The Story
Why it exists.
The beginning
PERSONNE began as an art project. French artist Laurent Derobert gathered a group of authors and intellectuals to sail the Mediterranean, collecting seeds from plants mentioned in The Odyssey. This olfactory nostos, a homecoming through scent, was imagined by Olivia Bransbourg and created by perfumer Alexandre Helwani. The fragrance translates that voyage into something you can wear: not a memory of travel, but the thing itself, arriving.

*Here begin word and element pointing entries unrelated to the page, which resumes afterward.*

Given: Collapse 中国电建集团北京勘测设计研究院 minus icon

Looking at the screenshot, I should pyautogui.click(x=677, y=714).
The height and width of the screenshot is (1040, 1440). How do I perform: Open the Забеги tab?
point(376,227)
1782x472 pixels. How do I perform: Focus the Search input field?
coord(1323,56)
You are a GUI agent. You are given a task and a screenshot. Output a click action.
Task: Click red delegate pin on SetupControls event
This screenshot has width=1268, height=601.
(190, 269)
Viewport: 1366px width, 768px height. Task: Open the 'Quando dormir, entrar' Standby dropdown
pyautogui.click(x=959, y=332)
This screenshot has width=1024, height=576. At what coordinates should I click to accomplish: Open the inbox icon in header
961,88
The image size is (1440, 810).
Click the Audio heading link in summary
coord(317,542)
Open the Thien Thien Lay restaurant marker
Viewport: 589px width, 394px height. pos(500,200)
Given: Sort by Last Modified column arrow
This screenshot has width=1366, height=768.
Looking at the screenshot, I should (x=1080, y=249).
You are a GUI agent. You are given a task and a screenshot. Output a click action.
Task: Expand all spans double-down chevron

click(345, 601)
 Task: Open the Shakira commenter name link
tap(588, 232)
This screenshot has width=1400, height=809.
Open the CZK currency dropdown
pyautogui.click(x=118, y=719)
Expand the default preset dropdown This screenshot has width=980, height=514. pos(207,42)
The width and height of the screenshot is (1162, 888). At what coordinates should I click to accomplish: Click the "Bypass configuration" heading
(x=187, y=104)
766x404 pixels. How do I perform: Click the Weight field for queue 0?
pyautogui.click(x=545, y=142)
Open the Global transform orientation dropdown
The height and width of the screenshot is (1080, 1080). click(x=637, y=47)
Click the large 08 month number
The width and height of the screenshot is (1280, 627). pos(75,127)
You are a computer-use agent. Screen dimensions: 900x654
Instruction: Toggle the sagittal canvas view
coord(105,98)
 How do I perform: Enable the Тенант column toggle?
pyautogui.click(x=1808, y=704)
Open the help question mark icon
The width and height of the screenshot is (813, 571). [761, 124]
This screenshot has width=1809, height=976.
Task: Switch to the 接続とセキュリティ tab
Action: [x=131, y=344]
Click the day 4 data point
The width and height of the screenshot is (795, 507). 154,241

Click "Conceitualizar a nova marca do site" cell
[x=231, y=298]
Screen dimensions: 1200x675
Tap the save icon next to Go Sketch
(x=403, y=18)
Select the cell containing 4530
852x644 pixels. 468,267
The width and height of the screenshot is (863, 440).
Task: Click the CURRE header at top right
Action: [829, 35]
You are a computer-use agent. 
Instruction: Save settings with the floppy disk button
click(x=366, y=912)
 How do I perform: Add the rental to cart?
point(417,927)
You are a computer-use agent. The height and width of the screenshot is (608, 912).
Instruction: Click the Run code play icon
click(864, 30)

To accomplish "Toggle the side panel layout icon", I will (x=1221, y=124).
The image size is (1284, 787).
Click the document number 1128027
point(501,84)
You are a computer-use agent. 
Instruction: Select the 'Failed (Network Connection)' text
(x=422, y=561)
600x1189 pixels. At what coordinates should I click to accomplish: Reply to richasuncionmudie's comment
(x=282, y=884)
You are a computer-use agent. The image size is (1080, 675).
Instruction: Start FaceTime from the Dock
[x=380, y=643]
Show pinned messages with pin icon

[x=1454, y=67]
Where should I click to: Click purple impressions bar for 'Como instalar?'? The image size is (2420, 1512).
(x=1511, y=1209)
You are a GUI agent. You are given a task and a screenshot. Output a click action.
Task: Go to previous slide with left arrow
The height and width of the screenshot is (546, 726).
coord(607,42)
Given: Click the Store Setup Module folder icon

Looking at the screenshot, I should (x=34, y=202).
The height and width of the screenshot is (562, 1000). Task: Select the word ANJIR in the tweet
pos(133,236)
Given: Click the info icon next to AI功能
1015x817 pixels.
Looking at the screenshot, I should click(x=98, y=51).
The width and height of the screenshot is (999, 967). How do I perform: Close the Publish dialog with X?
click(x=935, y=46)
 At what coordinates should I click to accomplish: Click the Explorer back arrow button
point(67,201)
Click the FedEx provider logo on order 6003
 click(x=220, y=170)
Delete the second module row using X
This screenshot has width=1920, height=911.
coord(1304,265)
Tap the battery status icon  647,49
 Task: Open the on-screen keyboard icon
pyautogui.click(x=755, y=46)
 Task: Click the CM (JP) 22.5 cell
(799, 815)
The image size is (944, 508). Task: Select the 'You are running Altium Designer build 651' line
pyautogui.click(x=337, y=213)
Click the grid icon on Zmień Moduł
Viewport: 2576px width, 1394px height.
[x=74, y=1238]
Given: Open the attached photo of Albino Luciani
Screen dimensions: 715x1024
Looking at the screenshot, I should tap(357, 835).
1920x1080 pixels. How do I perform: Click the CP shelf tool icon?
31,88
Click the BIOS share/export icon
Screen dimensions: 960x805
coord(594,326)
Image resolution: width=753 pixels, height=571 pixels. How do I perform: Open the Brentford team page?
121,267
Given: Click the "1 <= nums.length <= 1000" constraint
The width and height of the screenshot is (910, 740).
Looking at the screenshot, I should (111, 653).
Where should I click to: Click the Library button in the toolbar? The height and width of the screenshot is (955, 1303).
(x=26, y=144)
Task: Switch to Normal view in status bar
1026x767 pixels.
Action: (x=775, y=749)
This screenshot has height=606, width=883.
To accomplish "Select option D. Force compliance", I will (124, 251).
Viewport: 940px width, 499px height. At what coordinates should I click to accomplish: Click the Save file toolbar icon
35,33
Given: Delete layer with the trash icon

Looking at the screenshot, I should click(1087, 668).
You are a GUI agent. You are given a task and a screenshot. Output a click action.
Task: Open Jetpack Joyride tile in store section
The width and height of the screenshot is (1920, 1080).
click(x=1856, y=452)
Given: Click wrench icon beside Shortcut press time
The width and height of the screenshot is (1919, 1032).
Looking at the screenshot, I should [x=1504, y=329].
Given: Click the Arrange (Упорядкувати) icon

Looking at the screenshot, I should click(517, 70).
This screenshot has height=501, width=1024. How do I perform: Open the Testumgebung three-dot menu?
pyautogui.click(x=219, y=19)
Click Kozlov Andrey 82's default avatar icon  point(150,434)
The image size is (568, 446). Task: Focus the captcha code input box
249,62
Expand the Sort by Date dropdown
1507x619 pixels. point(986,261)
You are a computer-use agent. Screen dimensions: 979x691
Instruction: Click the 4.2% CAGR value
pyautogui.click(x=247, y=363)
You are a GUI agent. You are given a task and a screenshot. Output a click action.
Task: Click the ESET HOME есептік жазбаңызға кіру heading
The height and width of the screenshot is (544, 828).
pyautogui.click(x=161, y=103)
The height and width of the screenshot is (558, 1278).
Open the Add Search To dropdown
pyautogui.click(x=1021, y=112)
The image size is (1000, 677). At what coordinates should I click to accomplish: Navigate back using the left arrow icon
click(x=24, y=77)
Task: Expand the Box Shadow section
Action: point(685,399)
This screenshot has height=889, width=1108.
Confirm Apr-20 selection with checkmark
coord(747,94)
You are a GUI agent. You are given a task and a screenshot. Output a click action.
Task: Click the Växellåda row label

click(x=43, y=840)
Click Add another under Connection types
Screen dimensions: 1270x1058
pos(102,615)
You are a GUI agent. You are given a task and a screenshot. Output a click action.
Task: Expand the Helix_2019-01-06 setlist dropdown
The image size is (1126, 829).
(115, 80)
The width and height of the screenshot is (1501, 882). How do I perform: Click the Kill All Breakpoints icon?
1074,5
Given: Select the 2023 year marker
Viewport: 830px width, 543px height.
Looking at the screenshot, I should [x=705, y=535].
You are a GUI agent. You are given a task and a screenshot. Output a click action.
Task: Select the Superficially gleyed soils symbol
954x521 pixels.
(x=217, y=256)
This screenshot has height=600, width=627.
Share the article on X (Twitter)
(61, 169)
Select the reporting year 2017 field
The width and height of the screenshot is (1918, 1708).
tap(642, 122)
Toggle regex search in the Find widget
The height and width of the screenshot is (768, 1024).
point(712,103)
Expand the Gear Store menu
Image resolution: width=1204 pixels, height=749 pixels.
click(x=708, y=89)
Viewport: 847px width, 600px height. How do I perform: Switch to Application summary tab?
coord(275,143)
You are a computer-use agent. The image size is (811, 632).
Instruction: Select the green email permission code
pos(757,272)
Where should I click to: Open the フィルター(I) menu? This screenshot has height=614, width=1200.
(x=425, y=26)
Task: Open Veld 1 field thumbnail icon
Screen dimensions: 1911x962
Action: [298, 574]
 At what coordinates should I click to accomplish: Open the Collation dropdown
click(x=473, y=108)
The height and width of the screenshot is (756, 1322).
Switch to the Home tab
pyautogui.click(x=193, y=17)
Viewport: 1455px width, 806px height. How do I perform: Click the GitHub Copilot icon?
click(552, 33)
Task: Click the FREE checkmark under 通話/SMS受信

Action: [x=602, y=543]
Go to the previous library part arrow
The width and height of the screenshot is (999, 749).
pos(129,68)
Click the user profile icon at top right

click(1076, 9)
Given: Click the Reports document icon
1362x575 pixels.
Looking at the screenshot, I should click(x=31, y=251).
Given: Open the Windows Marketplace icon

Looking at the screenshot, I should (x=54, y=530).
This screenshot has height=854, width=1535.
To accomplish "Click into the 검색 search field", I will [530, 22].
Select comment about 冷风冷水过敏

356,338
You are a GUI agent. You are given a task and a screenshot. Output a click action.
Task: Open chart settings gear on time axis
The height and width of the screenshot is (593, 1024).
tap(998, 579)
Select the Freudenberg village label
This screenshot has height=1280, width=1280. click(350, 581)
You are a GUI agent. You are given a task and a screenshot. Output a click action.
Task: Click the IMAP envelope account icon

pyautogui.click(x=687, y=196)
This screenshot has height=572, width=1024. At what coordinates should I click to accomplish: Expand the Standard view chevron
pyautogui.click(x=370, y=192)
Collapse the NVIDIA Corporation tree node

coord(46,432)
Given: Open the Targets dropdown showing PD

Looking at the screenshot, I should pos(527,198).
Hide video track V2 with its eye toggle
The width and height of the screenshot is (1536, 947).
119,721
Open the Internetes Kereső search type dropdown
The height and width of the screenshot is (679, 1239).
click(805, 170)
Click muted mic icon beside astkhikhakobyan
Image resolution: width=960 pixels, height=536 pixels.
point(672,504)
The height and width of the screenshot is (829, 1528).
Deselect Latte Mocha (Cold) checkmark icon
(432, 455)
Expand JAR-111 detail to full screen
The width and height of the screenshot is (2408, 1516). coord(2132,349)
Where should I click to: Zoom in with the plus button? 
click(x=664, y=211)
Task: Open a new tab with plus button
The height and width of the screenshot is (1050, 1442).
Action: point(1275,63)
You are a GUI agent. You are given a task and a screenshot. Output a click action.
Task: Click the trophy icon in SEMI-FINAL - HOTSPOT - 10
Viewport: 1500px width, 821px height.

The note combination is unusual from the first breath. Celery and pear open the composition, savory and bright, not sweet. The herbal heart that follows reads as Mediterranean: rosemary, bay leaf, myrtle, cypress. But there are counterweights here. Fenugreek brings a maple-tobacco warmth. Immortelle adds a honeyed, almost medicinal depth. Fig leaf and hyacinth keep the green from becoming purely vegetal. The base anchors everything in grain and sea, bran, barley, wheat, seaweed. This is not a beach fragrance. It's something older, more structural. The kind of smell that makes you realize you've been eating the wrong things.
The evolution
The opening arrives sharp and immediate, celery, juniper, green herbs that feel like they've been cut rather than distilled. Pear adds sweetness but it's fleeting, almost astringent. The first thirty minutes are the most challenging. Then the fig leaf and hyacinth arrive, softening the structure without removing it. The heart phase lasts two to three hours: immortelle and davana warm the composition, fenugreek adds an unexpected maple-tobacco facet that surprises even on second wear. The drydown is where PERSONNE settles into itself. Seaweed and cedarwood ground the herbal excess. Bran and barley give it an almost edible quality, grain, not bread, not sweetness, just the smell of something harvested. The final hours belong to oakmoss and violet leaf, a quiet green that lingers close to the skin. Six to eight hours on most skin types. A little longer on fabric.
Cultural impact
PERSONNE has found its audience among wearers who want fragrance to do something, not just smell pleasant, but tell a story, mark a position. The celery opening has become its defining polarizing element: either the reason someone buys it or the reason they return it. The fragrance has been discussed primarily in niche fragrance circles, where its art-project origins and unusual note combination have earned it a following that appreciates complexity over comfort.